Hypnosis and clinical pain. Patterson DR, Jensen MP, Department of Rehabilitation Medicine, University of Washington School of Medicine, Seattle, WA USA 98104 Psychol Bull. 2003 Jul;129(4):495-521.

Hypnosis Reduces Pain and Speeds up Recovery from Surgery

Since 1992, we have used hypnosis routinely in more than 1400 patients undergoing surgery.

We found that hypnosis used with patients as an adjunct to conscious sedation and local anesthesia was associated with improved intraoperative patient comfort, and with reduced anxiety, pain, intraoperative requirements for anxiolytic and analgesic medicines, optimal surgical conditions and a faster recovery of the patient.

[Hypnosis and its application in surgery] Faymonville ME, Defechereux T, Joris J, Adant JP, Hamoir E, Meurisse M, Service d’Anesthesie-Reanimation, Universite de Liege, Rev Med Liege. 1998 Jul;53(7):414-8.

Hypnosis Reduces Frequency and Intensity of Migraines

Compared the treatment of a migraine by hypnosis and autohypnosis with the treatment of a migraine by the medicine prochlorperazine (Stemetil).

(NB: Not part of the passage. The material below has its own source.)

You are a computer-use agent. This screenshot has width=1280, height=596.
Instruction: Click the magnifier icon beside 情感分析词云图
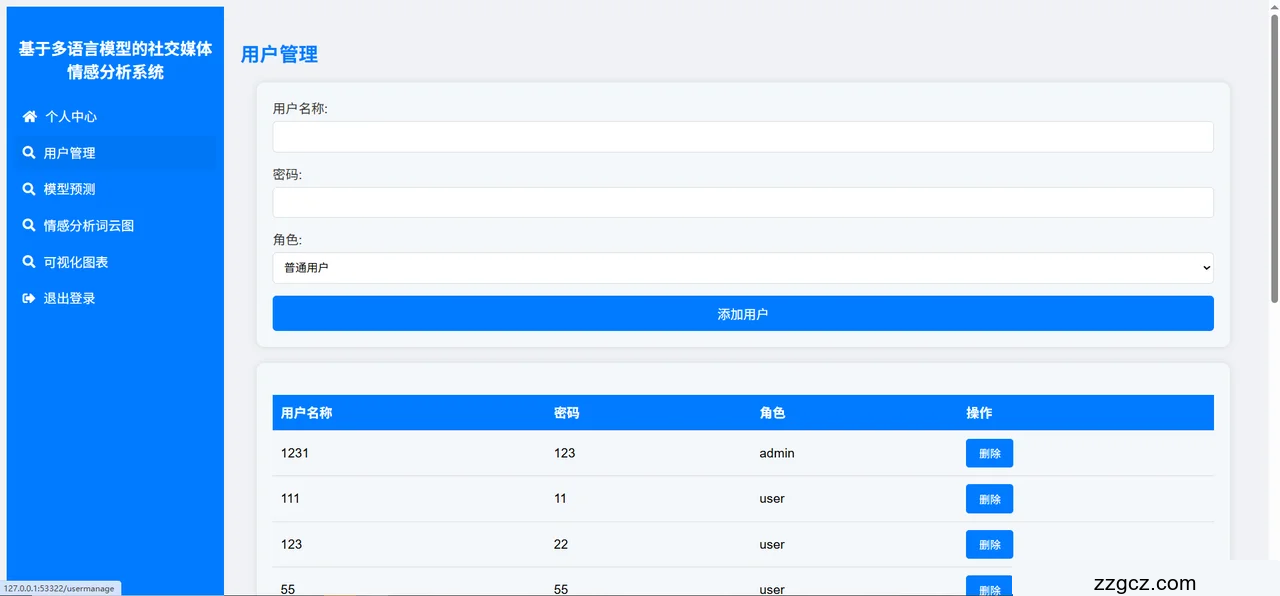click(29, 226)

Results show that the number of attacks and the number of people who suffered blinding attacks was significantly lower for the group receiving hypnotherapy than for the group receiving prochlorperazine.

Anderson JA, Basker MA, Dalton R, Migraine and hypnotherapy, International Journal of Clinical & Experimental Hypnosis 1975; 23(1): 48-58.

Hypnosis Lowered Post-treatment Pain in Burn Injuries

Patients in the hypnosis group reported less post-treatment pain than did patients in the control group. Patterson DR, Ptacek JT, Baseline pain as a moderator of hypnotic analgesia for burn injury treatment. Journal of Consulting & Clinical Psychology 1997; 65(1): 60-7.

Hypnosis is a Powerful Tool in Pain Therapy

Attempting to elucidate cerebral mechanisms behind hypnotic analgesia, we measured regional cerebral blood flow with positron emission tomography in patients with fibromyalgia, during hypnotically-induced analgesia and resting wakefulness.

The patients experienced less pain during hypnosis than at rest. The observed blood-flow pattern supports notions of a multifactorial nature of hypnotic analgesia, with an interplay between cortical and subcortical brain dynamics.

Copyright 1999 European Federation of Chapters of the International Association for the Study of Pain. Functional anatomy of hypnotic analgesia: a PET study of patients with fibromyalgia. Wik G, Fischer H, Bragee B, Finer B, Fredrikson M, Department of Clinical Neurosciences, Karolinska Institute and Hospital, Stockholm, Sweden Eur J Pain. 1999 Mar;3(1):7-12.